START AVAILABLE RECORDS

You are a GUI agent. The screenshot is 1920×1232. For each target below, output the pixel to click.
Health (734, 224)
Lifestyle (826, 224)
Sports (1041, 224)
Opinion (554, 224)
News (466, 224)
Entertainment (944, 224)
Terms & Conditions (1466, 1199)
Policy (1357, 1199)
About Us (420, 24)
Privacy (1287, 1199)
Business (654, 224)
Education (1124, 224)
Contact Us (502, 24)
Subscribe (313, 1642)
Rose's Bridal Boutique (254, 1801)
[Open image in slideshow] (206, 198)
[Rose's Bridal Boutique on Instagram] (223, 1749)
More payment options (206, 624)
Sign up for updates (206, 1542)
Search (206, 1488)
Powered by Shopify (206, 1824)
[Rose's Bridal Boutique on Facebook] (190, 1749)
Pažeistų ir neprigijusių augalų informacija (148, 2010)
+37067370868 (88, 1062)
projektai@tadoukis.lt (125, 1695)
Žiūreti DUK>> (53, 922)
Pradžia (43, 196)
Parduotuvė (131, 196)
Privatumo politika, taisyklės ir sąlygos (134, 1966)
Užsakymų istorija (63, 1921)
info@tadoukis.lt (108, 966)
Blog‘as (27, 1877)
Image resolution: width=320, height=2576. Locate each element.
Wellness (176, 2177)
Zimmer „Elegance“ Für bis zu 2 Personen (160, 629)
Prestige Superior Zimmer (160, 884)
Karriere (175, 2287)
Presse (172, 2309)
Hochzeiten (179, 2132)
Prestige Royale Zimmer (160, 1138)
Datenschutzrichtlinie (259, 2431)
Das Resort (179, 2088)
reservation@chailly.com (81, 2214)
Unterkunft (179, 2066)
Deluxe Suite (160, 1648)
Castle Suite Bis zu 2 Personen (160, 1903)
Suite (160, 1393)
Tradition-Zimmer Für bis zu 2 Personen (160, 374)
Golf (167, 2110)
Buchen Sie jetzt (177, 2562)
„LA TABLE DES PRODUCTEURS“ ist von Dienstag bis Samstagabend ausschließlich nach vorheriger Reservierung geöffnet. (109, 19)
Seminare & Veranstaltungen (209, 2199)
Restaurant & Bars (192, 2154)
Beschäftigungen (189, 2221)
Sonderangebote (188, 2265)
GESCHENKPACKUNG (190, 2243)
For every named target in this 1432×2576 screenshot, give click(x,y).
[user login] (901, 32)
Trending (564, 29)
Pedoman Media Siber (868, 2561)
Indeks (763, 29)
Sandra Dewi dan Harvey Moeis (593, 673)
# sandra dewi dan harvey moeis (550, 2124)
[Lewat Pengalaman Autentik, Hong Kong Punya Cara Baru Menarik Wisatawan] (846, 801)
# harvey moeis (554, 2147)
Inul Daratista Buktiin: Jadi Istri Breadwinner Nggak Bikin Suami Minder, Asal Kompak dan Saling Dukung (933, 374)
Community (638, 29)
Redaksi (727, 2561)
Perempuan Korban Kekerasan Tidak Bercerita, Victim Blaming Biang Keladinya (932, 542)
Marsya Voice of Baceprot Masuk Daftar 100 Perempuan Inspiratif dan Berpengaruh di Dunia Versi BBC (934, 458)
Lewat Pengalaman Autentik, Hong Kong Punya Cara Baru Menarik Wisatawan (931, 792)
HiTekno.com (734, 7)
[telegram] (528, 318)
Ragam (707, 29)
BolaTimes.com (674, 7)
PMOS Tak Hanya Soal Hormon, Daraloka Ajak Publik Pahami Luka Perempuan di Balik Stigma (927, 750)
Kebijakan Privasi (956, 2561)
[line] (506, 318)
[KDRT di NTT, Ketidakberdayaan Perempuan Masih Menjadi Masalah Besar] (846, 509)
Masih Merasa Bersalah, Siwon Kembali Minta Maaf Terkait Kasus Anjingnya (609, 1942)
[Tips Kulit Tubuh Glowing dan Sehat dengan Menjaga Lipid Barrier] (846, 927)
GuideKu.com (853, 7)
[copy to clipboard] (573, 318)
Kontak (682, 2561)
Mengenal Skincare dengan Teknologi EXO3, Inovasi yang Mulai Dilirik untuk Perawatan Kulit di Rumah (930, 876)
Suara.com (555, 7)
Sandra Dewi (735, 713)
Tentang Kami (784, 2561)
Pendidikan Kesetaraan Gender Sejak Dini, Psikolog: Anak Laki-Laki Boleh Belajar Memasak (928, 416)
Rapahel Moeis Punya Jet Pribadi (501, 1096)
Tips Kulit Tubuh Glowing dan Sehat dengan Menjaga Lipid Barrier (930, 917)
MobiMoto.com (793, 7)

END AVAILABLE RECORDS

PROMPT
Your answer should consist only of the lines above between the line holding "Privatumo politika, taisyklės" and the line holding "For every named", inclusive, each transcribed exactly.

RESULT
Privatumo politika, taisyklės ir sąlygos (134, 1966)
Užsakymų istorija (63, 1921)
info@tadoukis.lt (108, 966)
Blog‘as (27, 1877)
Image resolution: width=320, height=2576. Locate each element.
Wellness (176, 2177)
Zimmer „Elegance“ Für bis zu 2 Personen (160, 629)
Prestige Superior Zimmer (160, 884)
Karriere (175, 2287)
Presse (172, 2309)
Hochzeiten (179, 2132)
Prestige Royale Zimmer (160, 1138)
Datenschutzrichtlinie (259, 2431)
Das Resort (179, 2088)
reservation@chailly.com (81, 2214)
Unterkunft (179, 2066)
Deluxe Suite (160, 1648)
Castle Suite Bis zu 2 Personen (160, 1903)
Suite (160, 1393)
Tradition-Zimmer Für bis zu 2 Personen (160, 374)
Golf (167, 2110)
Buchen Sie jetzt (177, 2562)
„LA TABLE DES PRODUCTEURS“ ist von Dienstag bis Samstagabend ausschließlich nach vorheriger Reservierung geöffnet. (109, 19)
Seminare & Veranstaltungen (209, 2199)
Restaurant & Bars (192, 2154)
Beschäftigungen (189, 2221)
Sonderangebote (188, 2265)
GESCHENKPACKUNG (190, 2243)
For every named target in this 1432×2576 screenshot, give click(x,y).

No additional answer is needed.